Domingo, 23 de Outubro de 2011

Nunca pensei que fosse tão difícil começar uma ideia, aliás uma simples história que se nos apresenta de imediato como pouco ou nada, senão mesmo estupidamente desinteressante. Mas sim, de facto é dificílimo começar o que quer que seja, a não ser que essa coisa seja docemente presenteada em nosso redor, tal qual como o ar que se nos rodeia. Mas que ideias parvas, que pensamentos aberrantes estes! Estou aqui para narrar, sim porque narrar não é para qualquer um, é apenas para quem mais nada tem que fazer, aliás para quem tal qual parasita se preste a sugar o sangue sujo que enoja qualquer apóstolo que, por entre carcaça quentinha preveja que de vinho santo não se trata. Mas silêncio! Esta história não poderá advir dos gritos de um louco, mas dos encantos mágicos de uma vida por viver e de uma existência por existir. Isso mesmo, se fizermos muito silêncio a loucura que se nos cobre poderá dissipar-se e talvez, quem sabe, algures por entre as teias da sensatez se crive um pequenino mas aguçado sentido de lucidez. Lucidez, lucidez, lucidez, continuo sem entender o que é isso da lucidez! Se da loucura nunca vi nada diferente a não ser uma lucidez mais perfeita que a alheia e mais interiorizada que a estipulada pelo elemento decorativo da realidade imediata. Mas silêncio! Por entre palavras sem nexo também se entendem umas quantas boas e não é assim que se faz uma história? De palavras e sentidos loucos por detrás de acontecimentos plausíveis e realistas?

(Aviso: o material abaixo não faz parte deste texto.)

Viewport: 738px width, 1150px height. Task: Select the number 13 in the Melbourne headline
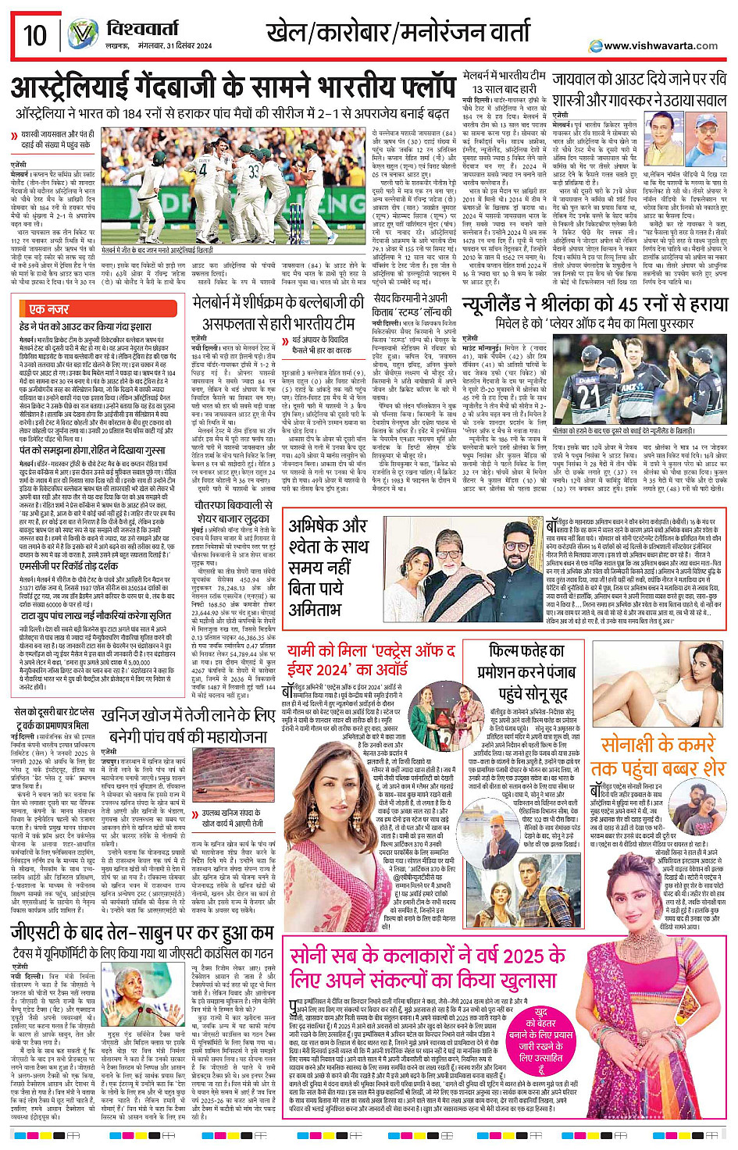click(x=473, y=91)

Quem sou eu? Que ideia, eu sou tu! E Tu és eu, da mesma forma que eu sou nós e nós somos vocês. Realmente, eu por vezes espanto-me! Sou uma espécie de coisa invertida e certamente um eu e um tu tresmalhado, um ue e ut! Isso mesmo, sou tudo isso! Oh como estou feliz! Descobri a essência humana através da inversão de umas quantas letrinhas, sou tão inteligente! Se ao menos fosse tão belo e inteligente quanto inteligente e belo, seria muito provavelmente uma abécula idiota e finalmente saberia discernir o eu do tu, o eu do nós e o nós do vocês. Oh, peço perdão, esqueci-me de utilizar o nós em substituição do abécula, que desajeitado sou!